Today, it is less clear. Should every web page have an ad? Should we be running ads paid for by a company on the same page as a story about that self-same company? How many graphics go on a web page? What’s "too much" or "too little" in a web site?
As luck would have it, we have one of the World-Wide Web’s deepest thinkers right here on our staff. Correspondent Christopher J. Feola -- whose day job is director of the Media Center at the American Press Institute -- gets paid to ponder the future of on-line communications.
Last summer, he came up with the notion that over the years we have developed what he calls "a grammar" to all of our communications -- there’s the grammar of film and TV, the grammar of newspapers, the grammar of magazines. But, he realized, the World-Wide Web is too new to have yet developed a "grammar."
Hence, Feola convened an eclectic group of journalists, writers and computer geeks at the Media Center last month to figure out what this new grammar might be.
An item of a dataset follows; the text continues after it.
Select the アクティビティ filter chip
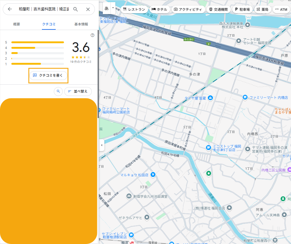This screenshot has width=291, height=244. pos(188,10)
Obligations here in California prevented me from attending this, the third of what I call "FeolaFests," but J.T. "Tom" Johnson -- newspaper editor, magazine writer, magazine editor and journalism professor -- agreed to chronicle the goings-on of the 30 new media grammarians.
But, before we get to the grammar school, first I thought it important to show what a large-scale community on-line operation looks like. Correspondent Marion J. Love visited the Community Newspaper Co. operation in Needham, Mass., and gives us her look at how a group of weeklies -- albeit, with more than 115 logotypes, one of the biggest collections of weeklies in the country -- has gone on-line.
Love’s assessment is that the Community folk have harnessed a great deal of technology to give the community a tight, focused web site that provides information that isn't available anywhere else -- on the Web or in print. (It should be noted that last summer The Cole Group discussed doing some consulting for Community Newspapers; nothing came of those discussions.)
On the other side of the Media Center story, Correspondent L. Carol Christopher takes a look at how newsrooms are changing in the late ’90s. Christopher talks to editors at newspapers where the concepts of "teams" and "leadership" have pushed aside "desks" and "editors."
She draws the conclusion that the concept of middle managers at newspapers is fading fast, but that then means that line workers will be given more responsibility.
In the last story in the issue, Christopher gives us a peek at the work-in-progress known as the Newspaper Association of America’s Newspaper Color Reproduction Task Force. While attempting to gain more national advertising, newspapers have begun to confront the problem that advertisers desire consistent reproduction in all the papers they buy. And, while many papers are exemplary in their color quality control, others aren't quite so noteworthy.
The NAA Task Force (for which Christopher is doing some writing work) is moving at the speed of a committee, but it’s doing a good job that needs to be supported by the entire industry.
After all, if you can't get the color right, you may as well go back to grammar school.
¶
Holiday cheer desk: It’s been nine years since the humble offering we call The Cole Papers made its way through a difficult birth (little-known fact: there is no reference to newsletter publishing in the original business plan for The Cole Group). My life is immeasurably different today -- better, I might add -- in many ways because of the readers of this little newsletter.
Thank all of you for your support in 1998, and may you have a good holiday season.